Assignment: Please write back every entry exactly, character for character.

====== Exercise materials

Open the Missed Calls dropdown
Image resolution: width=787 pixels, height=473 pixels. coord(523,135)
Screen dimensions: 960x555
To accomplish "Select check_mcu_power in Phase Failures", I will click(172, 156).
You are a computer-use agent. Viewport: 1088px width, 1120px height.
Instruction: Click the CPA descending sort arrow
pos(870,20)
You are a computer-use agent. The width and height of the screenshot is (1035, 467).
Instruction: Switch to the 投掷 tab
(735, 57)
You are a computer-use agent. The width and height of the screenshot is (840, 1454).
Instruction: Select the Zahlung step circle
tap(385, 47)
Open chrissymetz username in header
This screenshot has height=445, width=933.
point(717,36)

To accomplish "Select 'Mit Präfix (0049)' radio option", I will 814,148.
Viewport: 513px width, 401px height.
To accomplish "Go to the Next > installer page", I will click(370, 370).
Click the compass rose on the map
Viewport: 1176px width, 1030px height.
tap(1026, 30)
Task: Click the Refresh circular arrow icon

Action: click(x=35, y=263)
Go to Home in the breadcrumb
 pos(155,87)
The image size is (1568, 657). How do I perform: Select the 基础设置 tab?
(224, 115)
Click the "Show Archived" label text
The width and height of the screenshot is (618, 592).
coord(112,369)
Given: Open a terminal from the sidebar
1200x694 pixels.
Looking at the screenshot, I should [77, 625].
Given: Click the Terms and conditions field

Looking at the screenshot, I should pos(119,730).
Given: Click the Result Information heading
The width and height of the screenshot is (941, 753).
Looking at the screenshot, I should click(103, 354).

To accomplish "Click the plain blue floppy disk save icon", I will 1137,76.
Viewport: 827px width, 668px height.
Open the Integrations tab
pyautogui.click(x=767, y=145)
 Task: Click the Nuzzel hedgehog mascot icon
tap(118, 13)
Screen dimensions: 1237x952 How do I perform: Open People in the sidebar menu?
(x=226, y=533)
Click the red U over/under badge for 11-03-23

============

Result of the exercise:
Open the Missed Calls dropdown
Image resolution: width=787 pixels, height=473 pixels. coord(523,135)
Screen dimensions: 960x555
To accomplish "Select check_mcu_power in Phase Failures", I will click(172, 156).
You are a computer-use agent. Viewport: 1088px width, 1120px height.
Instruction: Click the CPA descending sort arrow
pos(870,20)
You are a computer-use agent. The width and height of the screenshot is (1035, 467).
Instruction: Switch to the 投掷 tab
(735, 57)
You are a computer-use agent. The width and height of the screenshot is (840, 1454).
Instruction: Select the Zahlung step circle
tap(385, 47)
Open chrissymetz username in header
This screenshot has height=445, width=933.
point(717,36)

To accomplish "Select 'Mit Präfix (0049)' radio option", I will 814,148.
Viewport: 513px width, 401px height.
To accomplish "Go to the Next > installer page", I will click(370, 370).
Click the compass rose on the map
Viewport: 1176px width, 1030px height.
tap(1026, 30)
Task: Click the Refresh circular arrow icon

Action: click(x=35, y=263)
Go to Home in the breadcrumb
 pos(155,87)
The image size is (1568, 657). How do I perform: Select the 基础设置 tab?
(224, 115)
Click the "Show Archived" label text
The width and height of the screenshot is (618, 592).
coord(112,369)
Given: Open a terminal from the sidebar
1200x694 pixels.
Looking at the screenshot, I should [77, 625].
Given: Click the Terms and conditions field

Looking at the screenshot, I should pos(119,730).
Given: Click the Result Information heading
The width and height of the screenshot is (941, 753).
Looking at the screenshot, I should click(103, 354).

To accomplish "Click the plain blue floppy disk save icon", I will 1137,76.
Viewport: 827px width, 668px height.
Open the Integrations tab
pyautogui.click(x=767, y=145)
 Task: Click the Nuzzel hedgehog mascot icon
tap(118, 13)
Screen dimensions: 1237x952 How do I perform: Open People in the sidebar menu?
(x=226, y=533)
Click the red U over/under badge for 11-03-23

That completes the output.